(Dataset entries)
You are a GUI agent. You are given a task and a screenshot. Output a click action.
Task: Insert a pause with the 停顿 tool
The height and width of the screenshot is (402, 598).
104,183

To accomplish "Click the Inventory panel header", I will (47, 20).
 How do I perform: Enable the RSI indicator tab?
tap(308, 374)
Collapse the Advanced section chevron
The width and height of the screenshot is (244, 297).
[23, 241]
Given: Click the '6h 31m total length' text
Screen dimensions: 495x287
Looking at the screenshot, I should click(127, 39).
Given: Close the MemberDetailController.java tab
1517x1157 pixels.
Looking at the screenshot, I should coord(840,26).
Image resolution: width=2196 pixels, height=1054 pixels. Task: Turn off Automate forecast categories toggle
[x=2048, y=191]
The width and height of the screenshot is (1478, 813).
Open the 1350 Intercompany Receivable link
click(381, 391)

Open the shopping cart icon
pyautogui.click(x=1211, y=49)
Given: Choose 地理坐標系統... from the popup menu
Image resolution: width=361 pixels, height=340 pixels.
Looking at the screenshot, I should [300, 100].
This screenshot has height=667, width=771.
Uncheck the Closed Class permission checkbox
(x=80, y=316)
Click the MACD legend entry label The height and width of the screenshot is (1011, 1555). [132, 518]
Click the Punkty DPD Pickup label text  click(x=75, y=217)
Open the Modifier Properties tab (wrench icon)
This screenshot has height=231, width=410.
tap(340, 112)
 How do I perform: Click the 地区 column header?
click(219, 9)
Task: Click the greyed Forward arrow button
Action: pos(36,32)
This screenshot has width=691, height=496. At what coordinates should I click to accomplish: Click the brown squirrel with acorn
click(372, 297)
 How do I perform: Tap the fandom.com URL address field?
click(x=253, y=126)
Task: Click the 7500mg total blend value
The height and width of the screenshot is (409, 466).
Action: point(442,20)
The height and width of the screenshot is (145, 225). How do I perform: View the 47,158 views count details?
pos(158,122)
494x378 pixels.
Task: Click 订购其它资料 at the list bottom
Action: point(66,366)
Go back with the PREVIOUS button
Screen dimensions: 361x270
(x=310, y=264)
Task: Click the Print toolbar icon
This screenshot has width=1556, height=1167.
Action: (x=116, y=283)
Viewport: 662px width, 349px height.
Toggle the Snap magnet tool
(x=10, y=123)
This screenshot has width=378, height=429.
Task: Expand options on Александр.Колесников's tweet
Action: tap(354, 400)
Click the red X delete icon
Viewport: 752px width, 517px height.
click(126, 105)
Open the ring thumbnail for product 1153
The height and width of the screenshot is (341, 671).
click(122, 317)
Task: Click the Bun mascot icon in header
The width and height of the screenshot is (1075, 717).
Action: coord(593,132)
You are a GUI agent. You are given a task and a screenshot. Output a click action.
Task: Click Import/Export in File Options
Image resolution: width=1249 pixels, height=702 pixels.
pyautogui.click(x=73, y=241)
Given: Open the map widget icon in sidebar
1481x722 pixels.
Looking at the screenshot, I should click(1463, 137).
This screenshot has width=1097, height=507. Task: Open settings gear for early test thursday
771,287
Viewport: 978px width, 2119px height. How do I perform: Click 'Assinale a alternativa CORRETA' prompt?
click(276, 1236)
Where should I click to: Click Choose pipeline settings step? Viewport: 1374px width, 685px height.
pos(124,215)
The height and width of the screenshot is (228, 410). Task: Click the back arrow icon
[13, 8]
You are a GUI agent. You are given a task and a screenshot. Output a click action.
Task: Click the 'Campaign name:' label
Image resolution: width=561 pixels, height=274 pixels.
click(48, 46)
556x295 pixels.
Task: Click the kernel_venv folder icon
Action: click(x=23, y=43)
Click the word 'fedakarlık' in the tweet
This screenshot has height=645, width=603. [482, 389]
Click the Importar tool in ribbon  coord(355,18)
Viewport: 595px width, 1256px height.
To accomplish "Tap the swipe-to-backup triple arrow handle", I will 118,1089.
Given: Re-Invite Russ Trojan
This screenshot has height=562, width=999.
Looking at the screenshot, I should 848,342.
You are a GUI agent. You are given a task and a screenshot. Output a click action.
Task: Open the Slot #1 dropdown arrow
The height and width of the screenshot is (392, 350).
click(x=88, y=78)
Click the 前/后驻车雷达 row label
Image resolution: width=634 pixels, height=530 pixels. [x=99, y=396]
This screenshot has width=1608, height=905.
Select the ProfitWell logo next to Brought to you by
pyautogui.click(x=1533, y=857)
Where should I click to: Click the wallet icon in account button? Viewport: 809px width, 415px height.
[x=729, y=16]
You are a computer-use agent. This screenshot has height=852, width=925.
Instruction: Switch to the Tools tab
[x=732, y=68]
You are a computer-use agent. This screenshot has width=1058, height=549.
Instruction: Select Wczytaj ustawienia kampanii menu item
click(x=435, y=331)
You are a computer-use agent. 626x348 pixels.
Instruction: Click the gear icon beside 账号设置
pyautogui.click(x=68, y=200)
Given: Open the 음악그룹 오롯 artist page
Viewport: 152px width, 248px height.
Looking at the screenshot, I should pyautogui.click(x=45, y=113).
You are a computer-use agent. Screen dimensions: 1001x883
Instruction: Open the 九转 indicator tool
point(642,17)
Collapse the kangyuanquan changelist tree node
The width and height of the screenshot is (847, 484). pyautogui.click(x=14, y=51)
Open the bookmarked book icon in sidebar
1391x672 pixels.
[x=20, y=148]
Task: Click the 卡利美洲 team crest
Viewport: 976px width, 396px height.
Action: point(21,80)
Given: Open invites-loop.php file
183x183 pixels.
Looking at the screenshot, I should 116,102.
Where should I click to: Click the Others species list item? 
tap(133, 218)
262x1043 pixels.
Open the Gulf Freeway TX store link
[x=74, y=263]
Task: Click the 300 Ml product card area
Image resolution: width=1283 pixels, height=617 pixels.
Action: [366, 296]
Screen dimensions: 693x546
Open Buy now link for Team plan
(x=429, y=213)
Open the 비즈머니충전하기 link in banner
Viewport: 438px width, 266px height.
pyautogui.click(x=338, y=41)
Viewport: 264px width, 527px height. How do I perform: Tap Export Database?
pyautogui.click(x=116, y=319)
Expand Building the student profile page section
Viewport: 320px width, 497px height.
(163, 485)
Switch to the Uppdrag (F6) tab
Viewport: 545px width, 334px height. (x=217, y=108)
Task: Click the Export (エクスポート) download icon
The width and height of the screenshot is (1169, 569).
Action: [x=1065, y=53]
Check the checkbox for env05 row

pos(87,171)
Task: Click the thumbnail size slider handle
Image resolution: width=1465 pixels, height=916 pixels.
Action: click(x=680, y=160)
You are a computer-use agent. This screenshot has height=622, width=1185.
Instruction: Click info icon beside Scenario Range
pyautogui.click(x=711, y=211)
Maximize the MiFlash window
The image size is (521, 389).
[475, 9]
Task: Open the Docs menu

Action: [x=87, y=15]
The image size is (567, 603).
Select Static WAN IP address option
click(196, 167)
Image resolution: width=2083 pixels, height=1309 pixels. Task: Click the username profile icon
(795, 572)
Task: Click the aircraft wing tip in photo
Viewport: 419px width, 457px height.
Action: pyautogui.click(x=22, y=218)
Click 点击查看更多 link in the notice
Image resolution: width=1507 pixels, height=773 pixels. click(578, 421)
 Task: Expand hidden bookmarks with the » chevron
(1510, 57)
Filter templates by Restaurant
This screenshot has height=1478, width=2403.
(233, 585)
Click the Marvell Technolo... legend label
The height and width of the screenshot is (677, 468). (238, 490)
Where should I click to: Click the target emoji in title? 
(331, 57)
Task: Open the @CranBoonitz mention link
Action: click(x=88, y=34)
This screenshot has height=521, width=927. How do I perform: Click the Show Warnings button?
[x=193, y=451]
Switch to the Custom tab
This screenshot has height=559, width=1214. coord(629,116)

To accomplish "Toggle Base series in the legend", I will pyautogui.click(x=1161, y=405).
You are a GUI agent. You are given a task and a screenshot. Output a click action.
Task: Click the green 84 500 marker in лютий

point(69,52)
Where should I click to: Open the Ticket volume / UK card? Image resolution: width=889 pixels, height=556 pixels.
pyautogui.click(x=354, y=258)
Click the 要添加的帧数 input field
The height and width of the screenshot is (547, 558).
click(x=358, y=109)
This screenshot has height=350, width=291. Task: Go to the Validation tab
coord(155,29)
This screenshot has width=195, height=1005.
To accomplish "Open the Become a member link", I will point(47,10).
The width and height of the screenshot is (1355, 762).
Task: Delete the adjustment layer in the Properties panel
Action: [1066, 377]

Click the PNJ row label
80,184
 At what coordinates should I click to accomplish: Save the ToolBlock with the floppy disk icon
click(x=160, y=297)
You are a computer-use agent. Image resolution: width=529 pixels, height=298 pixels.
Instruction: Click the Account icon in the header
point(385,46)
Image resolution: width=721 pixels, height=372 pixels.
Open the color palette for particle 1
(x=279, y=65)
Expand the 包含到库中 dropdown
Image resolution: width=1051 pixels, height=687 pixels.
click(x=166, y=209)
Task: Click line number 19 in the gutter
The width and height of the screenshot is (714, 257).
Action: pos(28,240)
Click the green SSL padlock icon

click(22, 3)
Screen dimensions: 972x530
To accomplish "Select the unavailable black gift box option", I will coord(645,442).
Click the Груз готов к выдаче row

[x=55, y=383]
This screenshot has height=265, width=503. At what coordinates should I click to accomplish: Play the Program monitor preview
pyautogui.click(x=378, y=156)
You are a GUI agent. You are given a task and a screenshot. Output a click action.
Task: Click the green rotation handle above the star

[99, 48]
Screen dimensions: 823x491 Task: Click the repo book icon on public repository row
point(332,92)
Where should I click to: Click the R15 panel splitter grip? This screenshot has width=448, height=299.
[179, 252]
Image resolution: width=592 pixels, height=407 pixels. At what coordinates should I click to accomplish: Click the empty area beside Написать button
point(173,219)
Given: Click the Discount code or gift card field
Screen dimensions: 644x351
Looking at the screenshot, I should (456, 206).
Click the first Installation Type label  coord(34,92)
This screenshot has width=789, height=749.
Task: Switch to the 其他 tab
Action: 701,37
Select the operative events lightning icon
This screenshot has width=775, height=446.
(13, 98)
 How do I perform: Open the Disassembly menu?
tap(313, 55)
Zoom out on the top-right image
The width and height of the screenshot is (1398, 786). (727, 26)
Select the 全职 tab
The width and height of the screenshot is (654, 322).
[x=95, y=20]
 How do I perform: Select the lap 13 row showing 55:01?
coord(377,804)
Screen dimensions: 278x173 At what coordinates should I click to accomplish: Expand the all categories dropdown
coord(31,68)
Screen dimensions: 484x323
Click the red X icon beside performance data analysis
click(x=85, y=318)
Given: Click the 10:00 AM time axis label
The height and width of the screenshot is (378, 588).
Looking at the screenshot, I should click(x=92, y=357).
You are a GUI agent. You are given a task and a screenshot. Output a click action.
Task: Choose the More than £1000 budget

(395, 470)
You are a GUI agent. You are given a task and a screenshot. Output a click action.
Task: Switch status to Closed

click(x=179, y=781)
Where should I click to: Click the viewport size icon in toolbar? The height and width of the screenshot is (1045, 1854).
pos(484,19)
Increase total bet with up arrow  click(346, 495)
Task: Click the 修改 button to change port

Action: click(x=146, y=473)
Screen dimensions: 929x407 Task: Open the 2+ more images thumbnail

## Your goal
Can you rewrite the lines from the very first one through the line containing "Action: (x=116, y=283)", changing "How do I perform" to "How can I do" and leaving everything else as it is?

## Result of this exercise
You are a GUI agent. You are given a task and a screenshot. Output a click action.
Task: Insert a pause with the 停顿 tool
The height and width of the screenshot is (402, 598).
104,183

To accomplish "Click the Inventory panel header", I will (47, 20).
 How can I do: Enable the RSI indicator tab?
tap(308, 374)
Collapse the Advanced section chevron
The width and height of the screenshot is (244, 297).
[23, 241]
Given: Click the '6h 31m total length' text
Screen dimensions: 495x287
Looking at the screenshot, I should click(127, 39).
Given: Close the MemberDetailController.java tab
1517x1157 pixels.
Looking at the screenshot, I should coord(840,26).
Image resolution: width=2196 pixels, height=1054 pixels. Task: Turn off Automate forecast categories toggle
[x=2048, y=191]
The width and height of the screenshot is (1478, 813).
Open the 1350 Intercompany Receivable link
click(381, 391)

Open the shopping cart icon
pyautogui.click(x=1211, y=49)
Given: Choose 地理坐標系統... from the popup menu
Image resolution: width=361 pixels, height=340 pixels.
Looking at the screenshot, I should [300, 100].
This screenshot has height=667, width=771.
Uncheck the Closed Class permission checkbox
(x=80, y=316)
Click the MACD legend entry label The height and width of the screenshot is (1011, 1555). [132, 518]
Click the Punkty DPD Pickup label text  click(x=75, y=217)
Open the Modifier Properties tab (wrench icon)
This screenshot has height=231, width=410.
tap(340, 112)
 How can I do: Click the 地区 column header?
click(219, 9)
Task: Click the greyed Forward arrow button
Action: pos(36,32)
This screenshot has width=691, height=496. At what coordinates should I click to accomplish: Click the brown squirrel with acorn
click(372, 297)
 How can I do: Tap the fandom.com URL address field?
click(x=253, y=126)
Task: Click the 7500mg total blend value
The height and width of the screenshot is (409, 466).
Action: point(442,20)
The height and width of the screenshot is (145, 225). How can I do: View the 47,158 views count details?
pos(158,122)
494x378 pixels.
Task: Click 订购其它资料 at the list bottom
Action: point(66,366)
Go back with the PREVIOUS button
Screen dimensions: 361x270
(x=310, y=264)
Task: Click the Print toolbar icon
This screenshot has width=1556, height=1167.
Action: (x=116, y=283)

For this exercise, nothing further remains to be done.